The main risk factor for mesothelioma is asbestos exposure. The use of the material has been banned in the United States since approximately 1975, but about 8 million Americans may already have been exposed through various jobs.
Jobs such as miners, ship builders, factory and railroad workers, mechanics and construction workers (particularly those responsible for installing brakes in automobiles and insulation in buildings) are at risk. Many men who served in the Navy were exposed to significant amounts of asbestos on their ships.
It takes about twenty years after exposure to develop mesothelioma.
Asbestos is not only found in the workplace. It may still be found in 10-15% of schools (about 110,000) throughout America. The asbestos fibers have also been known to be picked up through clothing or other articles. After exposure to the airborne fibers, the risk of lung cancer is 7 times greater than that of the general population (smokers who are exposed to asbestos have a risk 50-90 times greater yet).
Not all workers exposed to asbestos will develop diseases related to their exposure. In fact, many will experience no ill effects.
Asbestos that is bonded into finished products such as walls, tiles, and pipes poses no risk to health as long as it is not damaged or disturbed (for example, by sawing or drilling) in such a way as to release fibers into the air.
When asbestos particles are set free and inhaled, however, exposed individuals are at risk of developing an asbestos-related disease. Once these fibers work their way into body tissues, they may stay there indefinitely.

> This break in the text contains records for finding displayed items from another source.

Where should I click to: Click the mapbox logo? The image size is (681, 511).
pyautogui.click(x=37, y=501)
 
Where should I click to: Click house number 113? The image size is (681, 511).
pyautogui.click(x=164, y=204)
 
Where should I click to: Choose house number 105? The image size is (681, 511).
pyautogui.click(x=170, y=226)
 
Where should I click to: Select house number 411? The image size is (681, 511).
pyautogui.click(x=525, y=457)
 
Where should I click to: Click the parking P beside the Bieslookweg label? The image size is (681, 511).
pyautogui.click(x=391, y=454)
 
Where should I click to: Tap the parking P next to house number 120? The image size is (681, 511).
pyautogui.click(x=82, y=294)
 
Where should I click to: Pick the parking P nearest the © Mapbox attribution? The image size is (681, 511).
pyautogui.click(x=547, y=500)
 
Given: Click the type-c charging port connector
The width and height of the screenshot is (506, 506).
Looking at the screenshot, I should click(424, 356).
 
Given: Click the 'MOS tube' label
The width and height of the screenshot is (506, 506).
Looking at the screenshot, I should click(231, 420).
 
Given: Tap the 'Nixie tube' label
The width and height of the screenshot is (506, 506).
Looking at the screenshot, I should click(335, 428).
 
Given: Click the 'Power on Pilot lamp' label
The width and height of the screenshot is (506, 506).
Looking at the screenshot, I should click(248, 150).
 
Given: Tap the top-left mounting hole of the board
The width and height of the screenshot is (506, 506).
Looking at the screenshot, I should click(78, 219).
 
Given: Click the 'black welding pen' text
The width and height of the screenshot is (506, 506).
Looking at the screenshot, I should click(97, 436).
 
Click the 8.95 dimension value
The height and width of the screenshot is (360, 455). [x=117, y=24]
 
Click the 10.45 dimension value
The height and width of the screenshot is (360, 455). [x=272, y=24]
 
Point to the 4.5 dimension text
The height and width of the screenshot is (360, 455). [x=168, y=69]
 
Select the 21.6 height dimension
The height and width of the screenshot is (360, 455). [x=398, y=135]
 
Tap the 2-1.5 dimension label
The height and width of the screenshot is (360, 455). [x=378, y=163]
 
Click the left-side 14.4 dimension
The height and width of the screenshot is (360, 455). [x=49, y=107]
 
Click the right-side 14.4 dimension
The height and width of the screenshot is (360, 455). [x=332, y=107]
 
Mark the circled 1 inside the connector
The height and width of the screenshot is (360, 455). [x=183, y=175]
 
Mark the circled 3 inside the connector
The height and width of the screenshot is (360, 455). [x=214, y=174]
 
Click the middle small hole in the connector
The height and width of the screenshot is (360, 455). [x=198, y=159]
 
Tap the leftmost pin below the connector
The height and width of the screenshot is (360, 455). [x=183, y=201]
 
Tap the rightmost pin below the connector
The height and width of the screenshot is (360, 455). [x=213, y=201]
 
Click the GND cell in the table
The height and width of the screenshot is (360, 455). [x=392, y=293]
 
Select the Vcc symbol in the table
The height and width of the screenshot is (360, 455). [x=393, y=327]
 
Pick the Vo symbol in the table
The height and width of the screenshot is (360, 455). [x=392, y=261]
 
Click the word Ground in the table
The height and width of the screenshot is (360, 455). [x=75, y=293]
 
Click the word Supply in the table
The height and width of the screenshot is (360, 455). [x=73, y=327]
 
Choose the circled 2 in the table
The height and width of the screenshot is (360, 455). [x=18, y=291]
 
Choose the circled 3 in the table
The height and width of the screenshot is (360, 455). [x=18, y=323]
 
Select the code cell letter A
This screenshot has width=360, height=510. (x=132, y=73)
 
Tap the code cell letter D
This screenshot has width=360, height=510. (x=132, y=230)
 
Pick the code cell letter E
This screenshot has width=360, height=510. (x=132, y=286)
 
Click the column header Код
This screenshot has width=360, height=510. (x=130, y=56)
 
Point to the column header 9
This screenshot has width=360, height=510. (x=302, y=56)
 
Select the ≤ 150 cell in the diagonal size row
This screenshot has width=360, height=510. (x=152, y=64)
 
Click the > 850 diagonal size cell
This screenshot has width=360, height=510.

The risk of developing asbestos-related diseases varies with the type of industry in which the asbestos exposure occurred and with the extent of the asbestos exposure. In addition, different types of asbestos fibers may be associated with different health risks.
For example, results of several studies suggest that exposure to amphibole forms of asbestos are more likely than exposure to chrysotile asbestos form to cause lung cancer, asbestosis, and, in particular, mesothelioma.
Even so, no fiber type can be considered harmless, and proper safety precautions should always be taken by people that work under asbestos exposure.